DAN HODGES believes Robert Jenrick has become drunk – to the point of stupefaction – on his own ambition
But Jenrick’s decision to embrace Reform is of itself conclusive evidence of the extent to which her leadership is now secure, and indeed has been for several months. The reason he didn’t jump sooner was he was waiting to see if he would get another chance at becoming Tory leader himself. And he has rightly come to the conclusion that – in the short to medium term at least – no vacancy will arise.
The second fundamental is what last week’s saga has done to the standing of Jenrick himself. He is a politician with numerous qualities. He is a masterful exponent of social media. He is more thoughtful and self-aware than his Robo-Cop public persona suggests. And he has tenacity, as evidenced by his stubborn refusal to be cowed by his recent defeat in the Conservative leadership election.
But there is no avoiding a simple truth. Robert Jenrick has become drunk – to the point of stupefaction – on his own ambition. If he had calculated it would bring him closer to Downing Street, he would have been standing next to Greens leader Zack Polanski on Thursday, not Nigel Farage.
All politicians crave power. But the good ones do a semi-decent job of hiding it.
Kemi Badenoch saw Robert Jenrick coming a mile off. Aware of his supposedly secret dialogue with Farage from very early in their assignation, she and her team became seriously concerned at the beginning of December, when they were informed of a meeting between the two men in the House of Commons. These suspicions were confirmed a couple of days later, when Farage and Jenrick were spotted leaving the exclusive 5 Hertford Street club in Mayfair.
Defections are supposed to be hit-and-run jobs. Robert Jenrick effectively spent the past four months walking round Westminster with a balaclava over his head, a jemmy in one hand and a bag labelled ‘swag’ in the other. The result was that Kemi Badenoch was watching and waiting for the moment to pre-emptively strike.

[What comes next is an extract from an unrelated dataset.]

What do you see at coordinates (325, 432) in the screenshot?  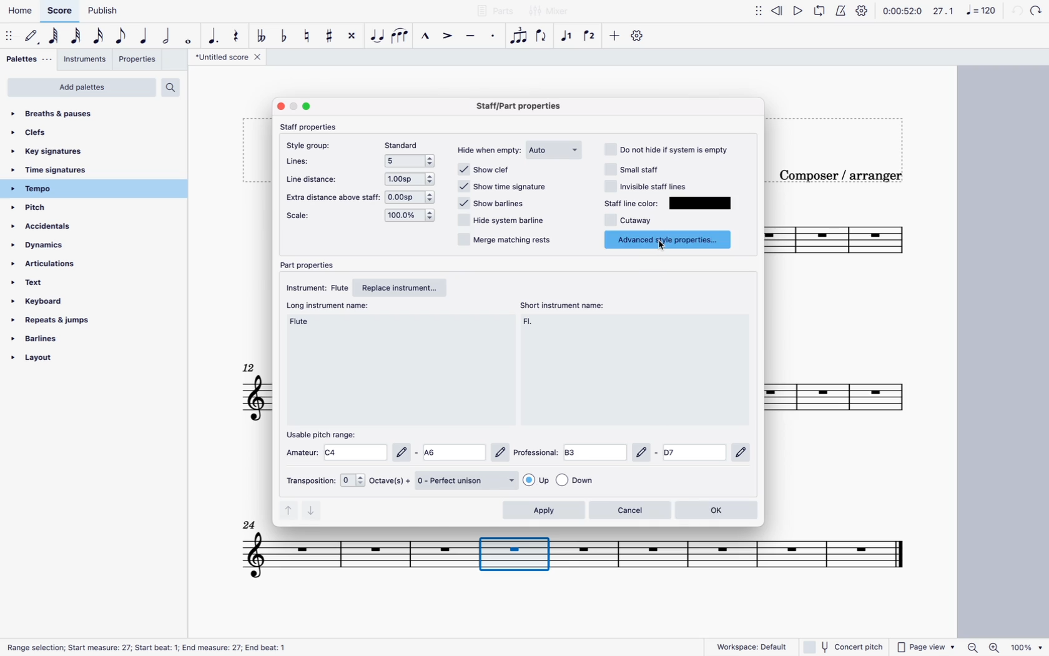 I see `usable pitch range` at bounding box center [325, 432].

Yet perhaps the most immediate and fundamental impact of Jenrick’s bungled departure is not on his old party and leader, but his new one. Nigel Farage has made enormous strides as the standard-bearer of Reform. But he has done so primarily on framing himself as the straight-talking anti-politician who sits apart from the stale and discredited political class.
Jenrick appears at a hurriedly arranged press conference alongside Reform’s Nigel Farage
Where was that straight talking last week, as he warmly embraced the man who only last August he dismissed as ‘a fraud’? How can he seriously claim to represent a break with the past when every Tory – and we are told to soon expect every Labour – retread is beating a path to his door?
‘The Tories broke Britain,’ he declared to his Twitter followers on Friday. Maybe they did. So why are these guilty men and women being so unquestioningly ushered into Reform’s ranks?
As I watched Robert Jenrick standing at that pale blue Reform lectern on Thursday, angrily berating the people who a few hours before had been his colleagues for ruining the country, it seemed he was delivering his speech two years too late.
The Boriswave. The refusal to countenance departure from the European Court of Human Rights. A failure to take a stand against a malign, woke establishment.
When Johnson, Truss and Sunak were his leaders, such criticism may have been justified. But Kemi Badenoch? Does he really think she’s weak on immigration? Or is bluffing when she pledges to walk away from the ECHR? Or lacks the stomach for taking the fight to the liberal elite?
If that is what he does think, then he is in for a shock. We will have to wait a while. But I suspect one day Robert Jenrick will come to look back on his betrayal of Kemi Badenoch, and realise it was a betrayal too far.